LandSource Communities, the parent corporation of Lennar Corp and Newhall Land, could emerge from bankruptcy with a 15 percent interest in the Newhall Ranch Project if creditors approve the purchase.
Judge Kevin J. Carey ruled yesterday that homebuilder Lennar Corp. would be allowed to purchase 15 percent of the Newhall Ranch project and other properties for $140 million, if a majority of the creditors vote in their favor.
Those creditors are expected to vote on the reorganization plan for LandSource ahead of a July 13 confirmation hearing.
Newhall Ranch is a proposed development with 21,000 homes planned for 15,000 acres. A 60-day review of the project’s environmental impact report is currently underway (see full story here ) and will conclude June 26. A public hearing to discuss the report is scheduled at 6:30 p.m. on Thursday, June 11 at Rancho Pico Junior High School.

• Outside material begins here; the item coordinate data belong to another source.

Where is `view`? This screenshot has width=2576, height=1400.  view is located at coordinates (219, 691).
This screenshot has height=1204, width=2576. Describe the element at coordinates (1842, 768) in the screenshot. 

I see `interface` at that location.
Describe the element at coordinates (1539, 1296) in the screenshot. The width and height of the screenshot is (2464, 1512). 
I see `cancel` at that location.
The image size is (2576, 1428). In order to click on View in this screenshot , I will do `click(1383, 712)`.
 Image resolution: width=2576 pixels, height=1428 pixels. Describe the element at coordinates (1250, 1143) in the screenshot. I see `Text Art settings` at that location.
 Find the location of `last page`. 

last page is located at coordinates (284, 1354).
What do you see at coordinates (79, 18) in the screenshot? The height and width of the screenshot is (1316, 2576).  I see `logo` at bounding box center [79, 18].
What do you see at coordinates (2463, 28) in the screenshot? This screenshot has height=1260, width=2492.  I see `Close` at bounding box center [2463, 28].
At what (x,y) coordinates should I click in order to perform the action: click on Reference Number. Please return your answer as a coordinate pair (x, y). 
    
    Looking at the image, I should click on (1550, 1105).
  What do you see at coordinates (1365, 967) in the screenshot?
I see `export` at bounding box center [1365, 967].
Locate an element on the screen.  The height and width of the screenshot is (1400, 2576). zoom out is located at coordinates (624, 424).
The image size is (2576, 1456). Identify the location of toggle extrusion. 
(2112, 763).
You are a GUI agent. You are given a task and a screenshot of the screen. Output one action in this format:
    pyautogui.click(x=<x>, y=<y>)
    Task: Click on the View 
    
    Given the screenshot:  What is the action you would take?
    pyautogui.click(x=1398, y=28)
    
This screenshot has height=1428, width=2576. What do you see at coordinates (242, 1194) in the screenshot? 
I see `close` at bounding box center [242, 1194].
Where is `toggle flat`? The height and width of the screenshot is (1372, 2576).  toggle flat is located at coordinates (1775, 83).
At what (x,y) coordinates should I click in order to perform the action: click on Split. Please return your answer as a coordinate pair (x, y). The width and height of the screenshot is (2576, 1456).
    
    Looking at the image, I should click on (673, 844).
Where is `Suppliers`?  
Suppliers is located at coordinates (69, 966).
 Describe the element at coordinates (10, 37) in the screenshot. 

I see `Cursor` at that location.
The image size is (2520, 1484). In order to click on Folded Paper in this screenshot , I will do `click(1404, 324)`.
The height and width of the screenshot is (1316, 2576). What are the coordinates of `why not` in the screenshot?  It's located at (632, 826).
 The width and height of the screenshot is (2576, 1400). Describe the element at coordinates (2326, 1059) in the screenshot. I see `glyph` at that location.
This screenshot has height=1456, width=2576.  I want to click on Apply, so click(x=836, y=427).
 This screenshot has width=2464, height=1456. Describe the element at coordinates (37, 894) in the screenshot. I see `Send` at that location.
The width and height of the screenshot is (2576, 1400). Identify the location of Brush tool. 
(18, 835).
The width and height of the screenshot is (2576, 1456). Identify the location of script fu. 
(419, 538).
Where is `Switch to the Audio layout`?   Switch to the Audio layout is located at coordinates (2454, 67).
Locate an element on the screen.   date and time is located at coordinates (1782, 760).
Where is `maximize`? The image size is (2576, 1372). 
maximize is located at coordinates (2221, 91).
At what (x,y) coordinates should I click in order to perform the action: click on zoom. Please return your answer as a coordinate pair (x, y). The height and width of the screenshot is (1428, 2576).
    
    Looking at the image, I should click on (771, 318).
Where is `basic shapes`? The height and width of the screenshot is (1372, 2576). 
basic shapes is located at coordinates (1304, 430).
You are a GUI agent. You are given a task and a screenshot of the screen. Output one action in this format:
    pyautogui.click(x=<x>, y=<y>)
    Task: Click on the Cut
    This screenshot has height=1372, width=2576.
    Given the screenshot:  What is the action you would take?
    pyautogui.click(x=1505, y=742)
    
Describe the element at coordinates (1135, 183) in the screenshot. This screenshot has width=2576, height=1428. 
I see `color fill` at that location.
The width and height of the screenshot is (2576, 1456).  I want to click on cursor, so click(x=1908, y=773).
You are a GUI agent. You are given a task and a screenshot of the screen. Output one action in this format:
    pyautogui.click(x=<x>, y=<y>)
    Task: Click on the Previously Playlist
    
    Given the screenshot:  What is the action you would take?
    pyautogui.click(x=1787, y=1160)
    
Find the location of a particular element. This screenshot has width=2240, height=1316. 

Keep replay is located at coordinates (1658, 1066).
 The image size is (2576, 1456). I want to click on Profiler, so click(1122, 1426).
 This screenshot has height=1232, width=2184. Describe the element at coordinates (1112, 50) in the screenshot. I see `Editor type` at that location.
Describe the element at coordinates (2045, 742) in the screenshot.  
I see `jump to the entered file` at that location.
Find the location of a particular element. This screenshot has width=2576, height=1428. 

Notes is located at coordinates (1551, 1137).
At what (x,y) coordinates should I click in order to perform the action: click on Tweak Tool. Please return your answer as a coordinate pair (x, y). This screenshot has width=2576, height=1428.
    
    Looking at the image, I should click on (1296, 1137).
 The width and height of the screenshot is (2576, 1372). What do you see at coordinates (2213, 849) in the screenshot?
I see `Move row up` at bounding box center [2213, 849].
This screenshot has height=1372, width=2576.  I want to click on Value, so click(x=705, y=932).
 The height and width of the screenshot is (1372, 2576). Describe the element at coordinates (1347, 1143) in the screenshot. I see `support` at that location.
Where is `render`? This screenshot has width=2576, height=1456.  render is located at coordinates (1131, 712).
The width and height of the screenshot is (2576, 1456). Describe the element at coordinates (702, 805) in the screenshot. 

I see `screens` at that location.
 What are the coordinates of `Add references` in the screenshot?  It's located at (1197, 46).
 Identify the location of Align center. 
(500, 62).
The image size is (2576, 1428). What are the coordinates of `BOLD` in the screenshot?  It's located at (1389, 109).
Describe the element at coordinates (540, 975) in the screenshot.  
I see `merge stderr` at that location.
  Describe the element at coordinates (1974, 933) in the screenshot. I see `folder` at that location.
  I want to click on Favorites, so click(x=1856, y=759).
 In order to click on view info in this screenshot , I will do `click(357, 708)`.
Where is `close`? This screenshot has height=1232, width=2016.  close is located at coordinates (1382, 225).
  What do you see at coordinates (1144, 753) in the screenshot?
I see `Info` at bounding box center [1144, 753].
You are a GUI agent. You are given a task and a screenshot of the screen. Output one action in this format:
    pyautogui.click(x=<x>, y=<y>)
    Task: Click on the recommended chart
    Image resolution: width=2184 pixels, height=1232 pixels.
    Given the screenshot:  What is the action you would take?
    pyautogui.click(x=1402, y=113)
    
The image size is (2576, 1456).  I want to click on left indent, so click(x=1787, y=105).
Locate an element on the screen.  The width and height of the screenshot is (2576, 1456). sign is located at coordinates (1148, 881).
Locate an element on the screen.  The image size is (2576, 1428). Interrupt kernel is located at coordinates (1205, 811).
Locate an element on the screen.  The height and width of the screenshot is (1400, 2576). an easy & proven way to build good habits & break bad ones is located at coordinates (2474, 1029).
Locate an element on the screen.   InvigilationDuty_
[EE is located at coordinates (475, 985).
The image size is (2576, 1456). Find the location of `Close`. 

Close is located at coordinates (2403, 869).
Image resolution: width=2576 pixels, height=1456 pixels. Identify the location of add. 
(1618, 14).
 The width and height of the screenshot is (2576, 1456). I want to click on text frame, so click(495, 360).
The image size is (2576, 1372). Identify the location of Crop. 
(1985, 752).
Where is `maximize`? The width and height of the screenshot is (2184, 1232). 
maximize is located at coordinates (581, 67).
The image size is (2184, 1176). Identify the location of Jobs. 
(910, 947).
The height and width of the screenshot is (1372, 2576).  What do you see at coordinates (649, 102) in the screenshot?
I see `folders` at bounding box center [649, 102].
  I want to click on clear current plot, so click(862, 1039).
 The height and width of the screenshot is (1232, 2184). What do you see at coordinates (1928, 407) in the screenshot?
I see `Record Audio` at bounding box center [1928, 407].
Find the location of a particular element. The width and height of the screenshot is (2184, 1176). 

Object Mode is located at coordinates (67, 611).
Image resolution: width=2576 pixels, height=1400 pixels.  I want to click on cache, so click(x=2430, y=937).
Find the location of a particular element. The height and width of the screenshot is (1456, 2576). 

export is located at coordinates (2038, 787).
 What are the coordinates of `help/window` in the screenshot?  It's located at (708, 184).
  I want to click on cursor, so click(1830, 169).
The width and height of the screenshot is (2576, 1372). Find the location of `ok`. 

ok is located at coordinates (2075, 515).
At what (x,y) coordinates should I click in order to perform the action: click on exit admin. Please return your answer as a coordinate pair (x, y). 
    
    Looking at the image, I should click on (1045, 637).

Investors in LandSource include the country’s largest public pension fund, the California Public Employee Retirement System (CalPERS), which holds a 68 percent interest in the company. Should the reorganization plan be approved by a majority of creditors, the pension fund would lose all of its investment.
Officials reassured CalPERS members that their investment represents less than half of one percent of the pension fund’s overall investment portfolio.
LandSource filed for bankruptcy protection in June 2008 after defaulting on loan payments in April 2008.
The filing came after several months of negotiations with lenders in an attempt to modify and restructure the company’s debt, according to a release from LandSource. The problems began April 22 when LandSource defaulted on loan payments. According to Standard and Poor, the company’s cash had declined to $25 million from about $115 million in early February.